Flatté de cette commission, et persuadé qu’on allait contribuer au bonheur de celle pour laquelle il éprouvait un si vif attachement, le valet fit un signe de tête et ralentit son pas ; l’alderman doubla le sien, et en un instant, lui et ceux qui le suivaient tournèrent à gauche et furent bientôt hors de vue.

Bien qu’attaché à Alida, le bon François avait la plupart des habitudes d’un domestique d’Europe. Élevé dans toutes les ruses de sa profession, il était de cette école qui croit que la civilisation doit être mesurée à l’adresse, et que le succès perd de sa valeur lorsqu’il a été obtenu par la vulgaire combinaison de la sincérité et du bon sens. Il n’est donc pas étonnant que le vétéran entrât dans les vues de l’alderman avec plus de zèle que les gens de sa sorte n’en mettent ordinairement à remplir un devoir. Il entendait le craquement des branches mortes sous les pieds de celui qui les suivait, et, afin qu’il n’y eût aucune chance d’éviter l’entrevue, le valet commença à siffler un air français sur un ton si élevé, que les sons devaient en parvenir à toutes les oreilles du voisinage. Le bruit des pas s’approchait de plus en plus ; enfin le héros au châle des Indes s’élança à côté de François.

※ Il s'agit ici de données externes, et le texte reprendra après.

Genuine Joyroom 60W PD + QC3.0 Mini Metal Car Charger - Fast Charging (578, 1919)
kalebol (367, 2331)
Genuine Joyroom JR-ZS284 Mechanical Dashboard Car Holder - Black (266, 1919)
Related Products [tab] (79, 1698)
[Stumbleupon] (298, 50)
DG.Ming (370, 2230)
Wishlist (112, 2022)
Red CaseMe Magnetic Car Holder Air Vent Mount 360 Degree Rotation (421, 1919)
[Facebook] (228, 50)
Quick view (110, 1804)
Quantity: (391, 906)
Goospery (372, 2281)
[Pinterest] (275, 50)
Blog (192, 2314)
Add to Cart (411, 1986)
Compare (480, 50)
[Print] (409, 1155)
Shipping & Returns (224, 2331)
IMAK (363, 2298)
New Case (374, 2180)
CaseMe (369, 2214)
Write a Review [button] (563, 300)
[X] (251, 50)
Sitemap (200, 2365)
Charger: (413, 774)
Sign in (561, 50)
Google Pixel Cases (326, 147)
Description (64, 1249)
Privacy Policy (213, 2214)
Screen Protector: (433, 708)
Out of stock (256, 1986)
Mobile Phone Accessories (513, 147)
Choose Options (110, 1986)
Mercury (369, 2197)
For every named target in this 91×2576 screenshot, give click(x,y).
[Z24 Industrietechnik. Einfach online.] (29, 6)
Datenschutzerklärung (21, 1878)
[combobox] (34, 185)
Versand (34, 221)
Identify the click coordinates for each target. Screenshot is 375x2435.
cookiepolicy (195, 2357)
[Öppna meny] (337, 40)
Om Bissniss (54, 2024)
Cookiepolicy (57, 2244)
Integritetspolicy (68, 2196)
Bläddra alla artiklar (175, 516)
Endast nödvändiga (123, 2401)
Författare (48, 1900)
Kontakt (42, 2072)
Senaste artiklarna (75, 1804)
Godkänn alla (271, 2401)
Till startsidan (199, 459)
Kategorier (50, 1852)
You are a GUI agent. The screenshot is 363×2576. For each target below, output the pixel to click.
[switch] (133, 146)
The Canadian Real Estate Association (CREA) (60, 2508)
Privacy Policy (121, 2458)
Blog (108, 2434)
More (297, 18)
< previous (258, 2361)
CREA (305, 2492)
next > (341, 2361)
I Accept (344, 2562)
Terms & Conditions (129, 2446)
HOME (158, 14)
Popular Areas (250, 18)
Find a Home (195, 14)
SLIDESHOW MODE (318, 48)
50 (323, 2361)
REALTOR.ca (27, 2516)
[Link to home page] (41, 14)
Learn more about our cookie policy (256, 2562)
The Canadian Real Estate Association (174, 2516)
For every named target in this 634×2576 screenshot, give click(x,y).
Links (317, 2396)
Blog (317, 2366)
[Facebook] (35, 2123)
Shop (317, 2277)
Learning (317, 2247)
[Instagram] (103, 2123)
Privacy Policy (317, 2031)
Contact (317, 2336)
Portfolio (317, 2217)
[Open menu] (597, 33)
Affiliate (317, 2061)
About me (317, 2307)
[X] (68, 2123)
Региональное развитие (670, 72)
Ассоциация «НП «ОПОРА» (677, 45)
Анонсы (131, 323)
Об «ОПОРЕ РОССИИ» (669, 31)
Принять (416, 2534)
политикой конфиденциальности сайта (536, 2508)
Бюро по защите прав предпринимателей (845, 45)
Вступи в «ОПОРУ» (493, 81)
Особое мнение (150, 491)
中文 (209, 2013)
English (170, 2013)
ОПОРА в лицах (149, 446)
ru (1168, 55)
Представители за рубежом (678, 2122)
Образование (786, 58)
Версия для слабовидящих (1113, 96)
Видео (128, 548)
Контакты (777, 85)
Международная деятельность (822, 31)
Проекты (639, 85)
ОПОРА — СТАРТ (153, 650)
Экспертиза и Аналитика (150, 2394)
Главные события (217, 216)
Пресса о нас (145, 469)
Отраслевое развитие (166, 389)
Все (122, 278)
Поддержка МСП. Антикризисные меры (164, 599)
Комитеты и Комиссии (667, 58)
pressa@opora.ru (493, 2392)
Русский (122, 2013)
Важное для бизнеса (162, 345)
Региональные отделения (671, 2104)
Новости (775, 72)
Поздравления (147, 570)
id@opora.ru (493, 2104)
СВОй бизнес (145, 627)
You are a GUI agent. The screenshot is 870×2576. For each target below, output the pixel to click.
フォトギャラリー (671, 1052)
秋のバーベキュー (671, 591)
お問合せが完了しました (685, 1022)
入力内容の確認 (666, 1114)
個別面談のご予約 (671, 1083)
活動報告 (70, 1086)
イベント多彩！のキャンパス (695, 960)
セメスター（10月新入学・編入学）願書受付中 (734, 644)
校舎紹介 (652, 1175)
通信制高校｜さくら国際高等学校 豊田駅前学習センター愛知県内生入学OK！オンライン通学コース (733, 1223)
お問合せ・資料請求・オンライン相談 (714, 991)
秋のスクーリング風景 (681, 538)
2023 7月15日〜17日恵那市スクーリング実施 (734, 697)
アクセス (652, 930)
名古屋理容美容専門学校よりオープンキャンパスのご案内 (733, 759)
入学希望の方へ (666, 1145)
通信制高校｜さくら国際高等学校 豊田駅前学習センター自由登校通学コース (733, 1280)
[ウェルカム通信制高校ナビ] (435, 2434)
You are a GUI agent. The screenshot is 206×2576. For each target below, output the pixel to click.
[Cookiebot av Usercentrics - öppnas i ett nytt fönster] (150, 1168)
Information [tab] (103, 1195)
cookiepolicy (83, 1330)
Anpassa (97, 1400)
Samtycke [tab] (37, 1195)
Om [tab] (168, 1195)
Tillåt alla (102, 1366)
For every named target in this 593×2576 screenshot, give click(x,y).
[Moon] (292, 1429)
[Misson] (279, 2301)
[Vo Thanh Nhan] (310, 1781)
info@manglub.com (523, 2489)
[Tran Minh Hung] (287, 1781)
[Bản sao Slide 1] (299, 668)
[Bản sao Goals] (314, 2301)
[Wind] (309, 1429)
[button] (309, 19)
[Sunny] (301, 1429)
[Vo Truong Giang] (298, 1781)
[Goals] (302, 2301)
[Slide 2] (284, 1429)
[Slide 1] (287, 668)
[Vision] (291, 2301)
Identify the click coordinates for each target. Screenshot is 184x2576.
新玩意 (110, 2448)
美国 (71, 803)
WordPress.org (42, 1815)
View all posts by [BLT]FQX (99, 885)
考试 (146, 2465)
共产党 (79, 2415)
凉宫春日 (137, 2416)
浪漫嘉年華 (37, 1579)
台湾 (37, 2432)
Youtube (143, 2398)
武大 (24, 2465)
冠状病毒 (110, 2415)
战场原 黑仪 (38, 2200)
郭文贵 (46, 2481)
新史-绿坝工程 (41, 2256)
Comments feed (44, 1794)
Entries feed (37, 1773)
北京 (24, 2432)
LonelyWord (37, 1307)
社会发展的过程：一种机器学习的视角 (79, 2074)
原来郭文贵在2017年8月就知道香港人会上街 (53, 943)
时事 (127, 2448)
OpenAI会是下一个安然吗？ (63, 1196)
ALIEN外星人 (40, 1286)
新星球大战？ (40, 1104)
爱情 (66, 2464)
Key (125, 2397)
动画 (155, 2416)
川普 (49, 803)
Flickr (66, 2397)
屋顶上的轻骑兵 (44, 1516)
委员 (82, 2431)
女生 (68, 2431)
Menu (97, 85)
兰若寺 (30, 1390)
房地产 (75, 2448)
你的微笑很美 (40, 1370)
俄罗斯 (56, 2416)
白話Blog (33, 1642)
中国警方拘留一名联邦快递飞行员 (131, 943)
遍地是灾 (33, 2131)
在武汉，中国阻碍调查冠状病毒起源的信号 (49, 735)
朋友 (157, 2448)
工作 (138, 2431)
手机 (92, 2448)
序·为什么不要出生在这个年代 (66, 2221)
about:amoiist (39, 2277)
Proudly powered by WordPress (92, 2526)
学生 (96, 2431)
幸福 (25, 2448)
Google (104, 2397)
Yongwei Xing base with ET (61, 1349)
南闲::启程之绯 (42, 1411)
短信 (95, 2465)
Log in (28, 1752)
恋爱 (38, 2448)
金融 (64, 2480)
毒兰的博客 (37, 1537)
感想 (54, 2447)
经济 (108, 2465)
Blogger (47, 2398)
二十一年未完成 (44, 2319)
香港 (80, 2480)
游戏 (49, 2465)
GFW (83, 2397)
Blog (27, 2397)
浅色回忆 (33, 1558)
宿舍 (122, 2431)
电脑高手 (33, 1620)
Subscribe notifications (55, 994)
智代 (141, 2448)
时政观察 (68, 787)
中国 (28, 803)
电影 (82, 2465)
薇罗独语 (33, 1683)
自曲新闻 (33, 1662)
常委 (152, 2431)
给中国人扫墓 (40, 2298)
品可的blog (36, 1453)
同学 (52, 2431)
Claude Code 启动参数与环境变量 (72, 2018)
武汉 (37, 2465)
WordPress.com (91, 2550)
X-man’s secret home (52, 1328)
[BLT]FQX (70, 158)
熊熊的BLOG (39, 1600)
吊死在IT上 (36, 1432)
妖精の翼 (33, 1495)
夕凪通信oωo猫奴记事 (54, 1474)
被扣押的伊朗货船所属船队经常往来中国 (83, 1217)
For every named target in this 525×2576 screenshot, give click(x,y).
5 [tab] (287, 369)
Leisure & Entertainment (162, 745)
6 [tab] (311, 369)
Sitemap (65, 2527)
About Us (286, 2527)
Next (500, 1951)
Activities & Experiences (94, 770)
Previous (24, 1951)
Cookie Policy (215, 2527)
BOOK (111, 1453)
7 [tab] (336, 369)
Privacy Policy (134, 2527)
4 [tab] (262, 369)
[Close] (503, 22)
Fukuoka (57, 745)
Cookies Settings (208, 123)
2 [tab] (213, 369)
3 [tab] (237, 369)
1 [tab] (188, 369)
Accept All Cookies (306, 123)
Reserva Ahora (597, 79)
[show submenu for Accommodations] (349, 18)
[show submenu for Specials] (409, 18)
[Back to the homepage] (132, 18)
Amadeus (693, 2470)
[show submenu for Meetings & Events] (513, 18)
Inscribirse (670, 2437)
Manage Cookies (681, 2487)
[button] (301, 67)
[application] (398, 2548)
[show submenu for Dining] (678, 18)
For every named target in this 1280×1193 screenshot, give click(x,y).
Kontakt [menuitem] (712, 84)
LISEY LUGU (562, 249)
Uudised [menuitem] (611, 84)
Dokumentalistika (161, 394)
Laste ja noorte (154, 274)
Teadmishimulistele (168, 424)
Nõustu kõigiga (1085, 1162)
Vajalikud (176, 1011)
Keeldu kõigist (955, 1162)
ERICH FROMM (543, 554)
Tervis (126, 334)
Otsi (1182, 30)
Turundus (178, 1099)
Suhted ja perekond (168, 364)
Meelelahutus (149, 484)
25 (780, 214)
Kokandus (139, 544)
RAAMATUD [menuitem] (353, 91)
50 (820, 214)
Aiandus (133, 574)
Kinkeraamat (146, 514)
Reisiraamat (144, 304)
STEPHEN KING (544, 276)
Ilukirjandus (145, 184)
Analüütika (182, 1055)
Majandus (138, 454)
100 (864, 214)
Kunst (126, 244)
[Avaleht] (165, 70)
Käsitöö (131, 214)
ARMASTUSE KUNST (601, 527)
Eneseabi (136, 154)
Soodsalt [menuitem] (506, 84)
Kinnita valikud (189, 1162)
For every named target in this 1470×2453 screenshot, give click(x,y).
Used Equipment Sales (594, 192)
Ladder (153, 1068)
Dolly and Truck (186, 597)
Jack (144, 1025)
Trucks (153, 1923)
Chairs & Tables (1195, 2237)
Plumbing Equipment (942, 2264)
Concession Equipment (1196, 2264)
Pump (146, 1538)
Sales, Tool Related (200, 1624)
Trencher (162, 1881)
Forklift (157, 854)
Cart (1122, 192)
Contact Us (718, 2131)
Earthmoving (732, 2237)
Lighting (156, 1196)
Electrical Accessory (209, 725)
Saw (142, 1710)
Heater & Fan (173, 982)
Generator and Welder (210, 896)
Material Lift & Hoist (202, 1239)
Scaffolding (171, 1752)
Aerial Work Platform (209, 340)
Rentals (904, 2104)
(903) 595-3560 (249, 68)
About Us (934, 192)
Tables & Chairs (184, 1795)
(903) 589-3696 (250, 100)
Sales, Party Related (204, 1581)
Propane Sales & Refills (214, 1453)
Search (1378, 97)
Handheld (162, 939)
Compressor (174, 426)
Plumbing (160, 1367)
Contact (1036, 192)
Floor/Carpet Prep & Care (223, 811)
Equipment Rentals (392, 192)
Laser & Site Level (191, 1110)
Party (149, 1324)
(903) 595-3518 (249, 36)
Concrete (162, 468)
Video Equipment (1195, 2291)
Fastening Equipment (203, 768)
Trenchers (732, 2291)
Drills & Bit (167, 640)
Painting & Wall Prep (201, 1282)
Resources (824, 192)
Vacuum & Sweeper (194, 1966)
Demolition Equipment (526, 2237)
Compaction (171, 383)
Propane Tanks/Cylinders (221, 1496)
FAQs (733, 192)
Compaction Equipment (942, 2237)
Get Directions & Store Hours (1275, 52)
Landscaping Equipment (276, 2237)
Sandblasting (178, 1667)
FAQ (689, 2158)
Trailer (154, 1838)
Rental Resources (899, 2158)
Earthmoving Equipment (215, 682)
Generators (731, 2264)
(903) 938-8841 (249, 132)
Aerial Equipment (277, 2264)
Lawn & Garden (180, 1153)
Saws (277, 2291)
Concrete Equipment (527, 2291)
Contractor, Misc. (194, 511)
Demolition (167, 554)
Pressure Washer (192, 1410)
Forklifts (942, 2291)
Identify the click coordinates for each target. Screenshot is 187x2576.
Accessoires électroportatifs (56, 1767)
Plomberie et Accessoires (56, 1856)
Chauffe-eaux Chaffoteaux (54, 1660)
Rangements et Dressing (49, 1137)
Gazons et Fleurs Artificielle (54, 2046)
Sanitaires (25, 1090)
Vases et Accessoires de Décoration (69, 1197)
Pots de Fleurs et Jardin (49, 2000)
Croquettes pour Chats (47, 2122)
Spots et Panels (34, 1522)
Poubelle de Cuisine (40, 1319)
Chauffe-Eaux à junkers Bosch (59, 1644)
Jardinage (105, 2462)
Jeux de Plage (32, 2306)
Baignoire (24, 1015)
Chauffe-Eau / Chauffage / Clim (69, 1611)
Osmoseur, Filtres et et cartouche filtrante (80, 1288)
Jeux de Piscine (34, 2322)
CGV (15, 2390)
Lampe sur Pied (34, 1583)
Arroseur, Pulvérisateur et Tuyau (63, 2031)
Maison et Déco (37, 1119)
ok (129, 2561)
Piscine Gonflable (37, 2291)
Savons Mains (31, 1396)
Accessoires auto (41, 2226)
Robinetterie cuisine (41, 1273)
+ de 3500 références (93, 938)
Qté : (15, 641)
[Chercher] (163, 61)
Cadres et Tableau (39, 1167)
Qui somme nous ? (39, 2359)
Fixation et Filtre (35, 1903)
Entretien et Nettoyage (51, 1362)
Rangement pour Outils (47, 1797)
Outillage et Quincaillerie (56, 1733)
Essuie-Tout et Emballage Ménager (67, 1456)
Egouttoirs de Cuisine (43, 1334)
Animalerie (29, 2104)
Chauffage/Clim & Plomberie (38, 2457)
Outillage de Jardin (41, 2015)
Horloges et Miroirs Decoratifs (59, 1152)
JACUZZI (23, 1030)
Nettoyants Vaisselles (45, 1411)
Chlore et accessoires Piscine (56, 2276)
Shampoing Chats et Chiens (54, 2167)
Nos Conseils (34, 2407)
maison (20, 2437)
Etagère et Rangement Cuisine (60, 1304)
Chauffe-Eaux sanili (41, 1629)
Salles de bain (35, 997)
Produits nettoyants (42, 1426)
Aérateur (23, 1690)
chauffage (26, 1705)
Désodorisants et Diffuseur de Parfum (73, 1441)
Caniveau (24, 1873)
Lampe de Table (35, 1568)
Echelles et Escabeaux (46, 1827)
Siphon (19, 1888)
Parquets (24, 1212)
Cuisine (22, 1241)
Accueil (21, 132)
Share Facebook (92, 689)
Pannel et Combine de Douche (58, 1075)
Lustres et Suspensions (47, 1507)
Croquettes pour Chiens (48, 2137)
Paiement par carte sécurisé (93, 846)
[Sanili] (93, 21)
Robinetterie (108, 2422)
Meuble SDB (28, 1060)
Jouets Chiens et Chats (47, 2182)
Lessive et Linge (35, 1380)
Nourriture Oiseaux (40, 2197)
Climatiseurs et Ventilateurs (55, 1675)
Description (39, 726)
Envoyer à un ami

Le désappointement fut mutuel, et la surprise qu’éprouva le domestique déconcerta entièrement les plans qu’il avait arrangés pour détourner de la bonne route le commandant de la Coquette. Il n’en était pas ainsi du marin ; son sang-froid était toujours le même ; il est certain que des situations plus dangereuses que celles dans lesquelles nous l’avons présenté au lecteur n’auraient pas même pu mettre un frein à son audace.

— Quelles nouvelles dans votre croisière au milieu des bois, monsieur Large-Pavillon ? dit l’étranger aussitôt que son regard perçant se fut assuré qu’ils étaient seuls, voilà une navigation moins dangereuse pour un officier de votre eau que de courir au milieu de la baie dans une périagua. À quelle longitude ou en quel lieu avez-vous quitté votre société ?

— Monsieur, je me promène dans les bois pour mon plaisir, et je vais sur la baie pour… Parbleu, Monsieur, c’est pour suivre ma jeune maîtresse que je vais sur la baie, et ceux qui aiment tant la baie et les mers, Monsieur, feraient aussi bien de ne pas venir du tout dans les bois.

— C’est bien dit, c’est répondre avec esprit ; quoi, vous êtes aussi un savant ? Lorsqu’on est dans un bois, il faut y glaner autant qu’on peut. Est-ce l’art de ferler une voile qu’on apprend dans ce joli volume ?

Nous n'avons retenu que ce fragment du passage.